Initiating a Call With Your IP Phone
Circuit switching is connection-oriented. How does your phone make the call? It first sends digital signals through the internet to VirtualPBX servers, which route the call to its destination. The hardware you use — including your IP phone, local network, and internet architecture — makes use of digital communication tactics rather than analog tactics.
VirtualPBX does a lot more here than just route your call. The particulars of this situation, however, all revolve around the fact that your IP phone acts like a computer. It sends packets of information just like a computer does.
Reaching Another IP Phone
Circuit switching also happens on your desk or conference phone. Your digital voice packets can continue to use an all-digital, all-packet switched network to reach another IP phone.
Consider that your call reaches a business across town that uses a competitor’s VoIP service. Both Dash and the competitor’s plan all take advantage of the same underlying principles, so your call will likely continue to use packets throughout the entire journey from one phone to another.

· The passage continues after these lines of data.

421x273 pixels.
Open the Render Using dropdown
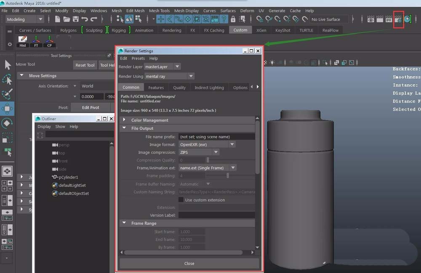point(169,76)
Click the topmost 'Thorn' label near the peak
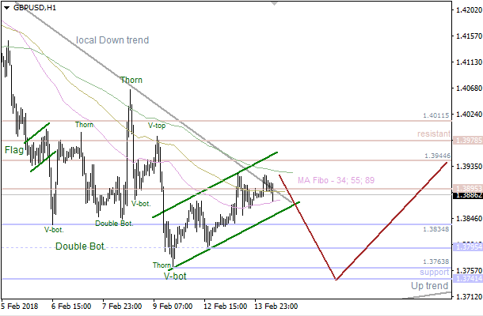The width and height of the screenshot is (483, 316). (x=131, y=80)
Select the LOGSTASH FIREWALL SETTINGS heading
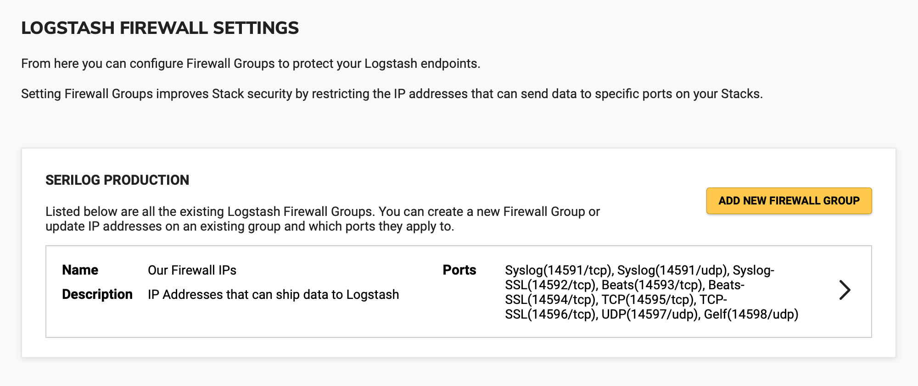Screen dimensions: 918x386 (160, 28)
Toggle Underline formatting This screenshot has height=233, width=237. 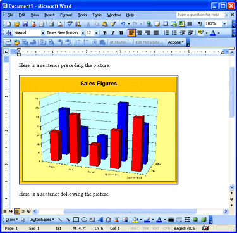[121, 33]
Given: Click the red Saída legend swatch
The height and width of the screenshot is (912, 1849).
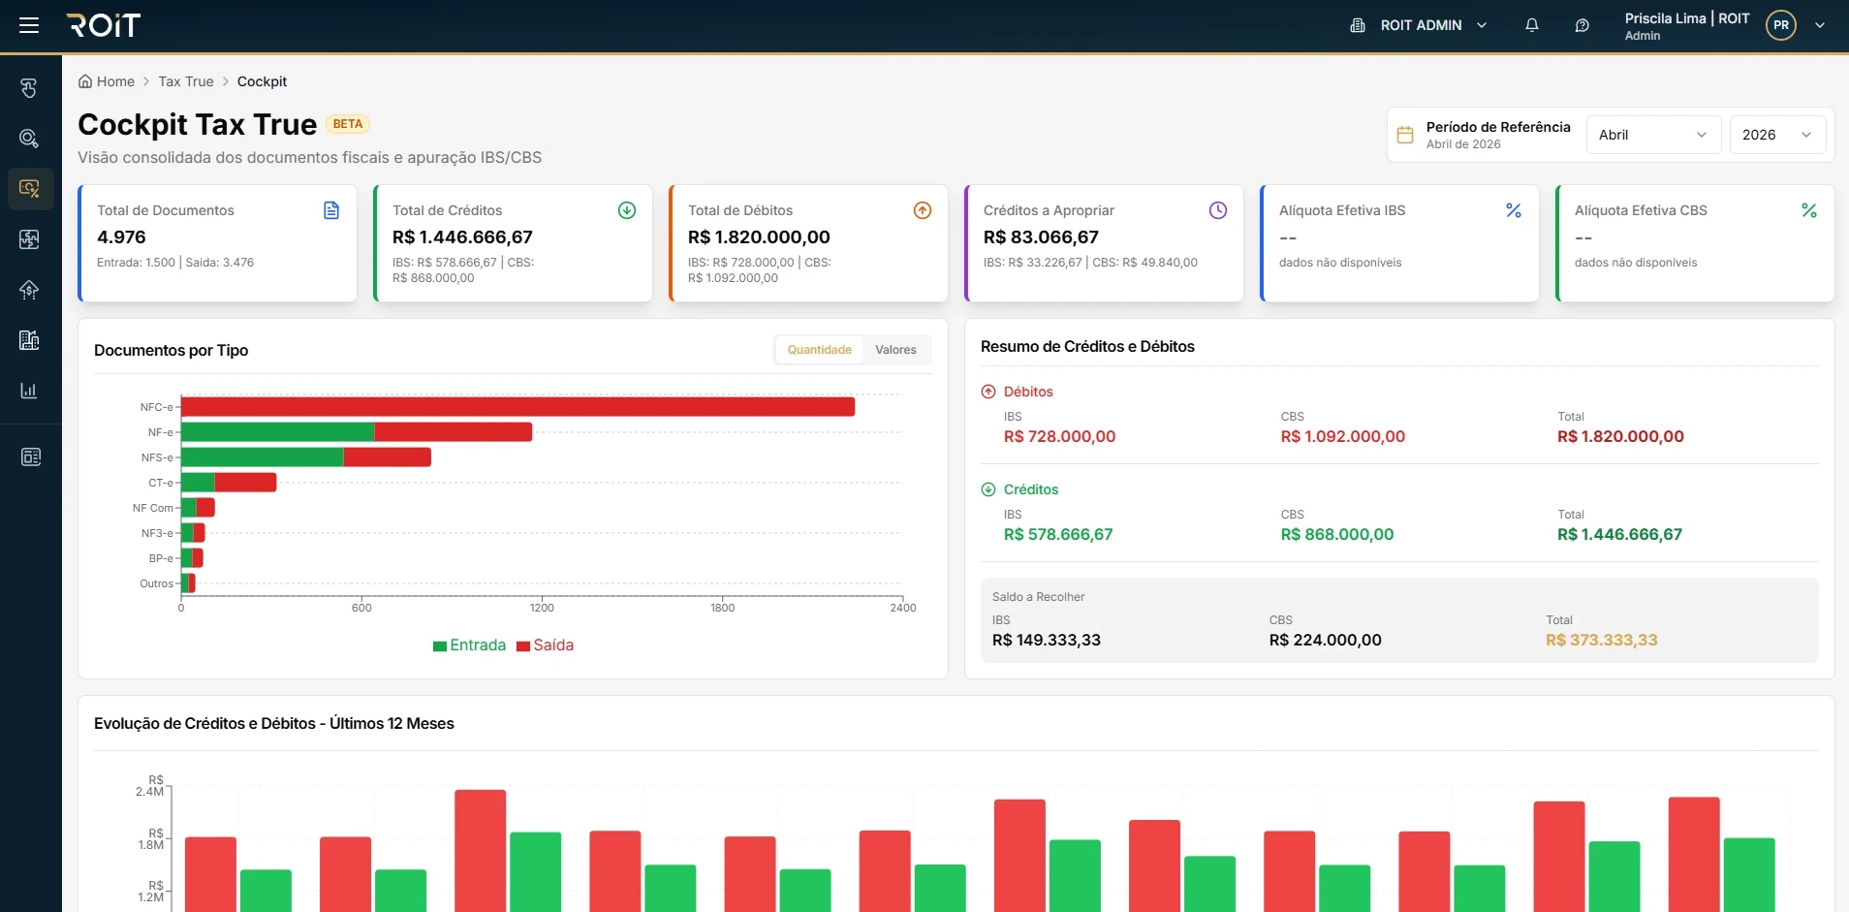Looking at the screenshot, I should tap(523, 646).
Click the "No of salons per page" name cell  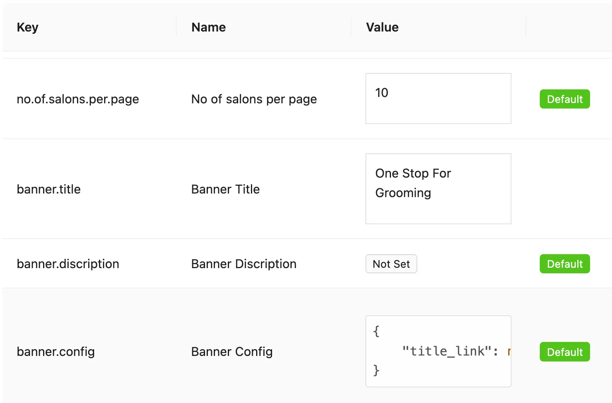click(x=254, y=99)
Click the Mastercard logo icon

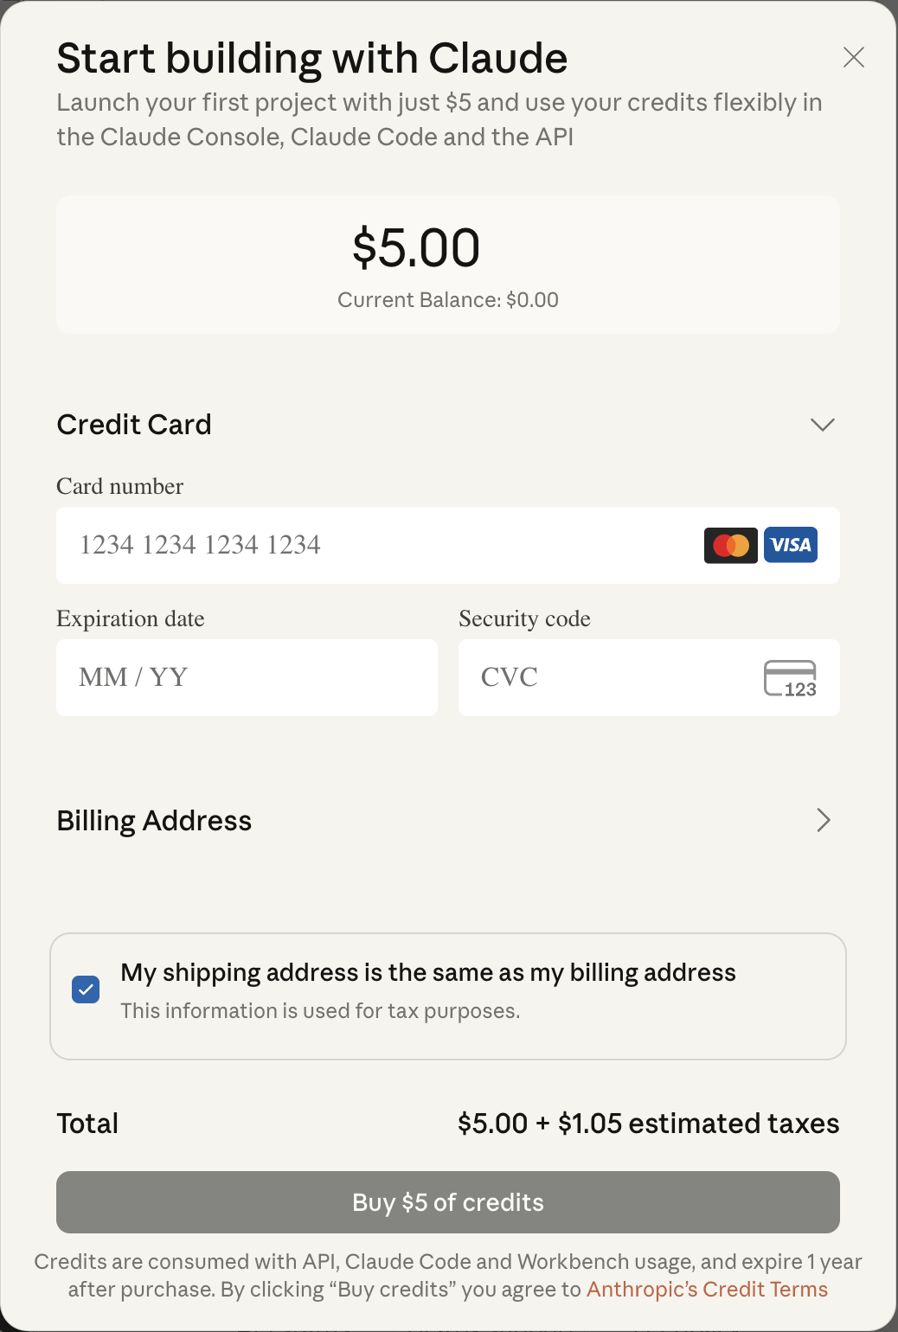click(x=731, y=545)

Going Analog: Reaching a Home Phone
It’s easy, though, to jump out of the digital network and into the world of analog.
Consider that your next call reaches a customer’s home phone. If they use an analog phone service, a switching center will transform your digital packets into analog signals that the customer’s phone can understand.
Circuit switching occur at this point because the customer’s phone service must complete a steady circuit to hold a call.
The PSTN will make sure that your outgoing voice packets run through a circuit that’s completed within the copper cables outside the customer’s home. It will also make sure the reverse process happens when the customer speaks to you.
Circuit Switching is Here to Stay
Many of the calls you make to other businesses and to smartphones will have the chance to remain entirely digital. The PSTN has gone through a transformation where most of its switching centers and much of its hardware now uses digital signals to reach each other.
On the other hand, home phone users – which may represent a large portion of your customer base – will continue to make circuit switching a necessary element of the PSTN. No matter how digitally-focused the rest of the world becomes, the copper wires that line our streets will stay indispensable.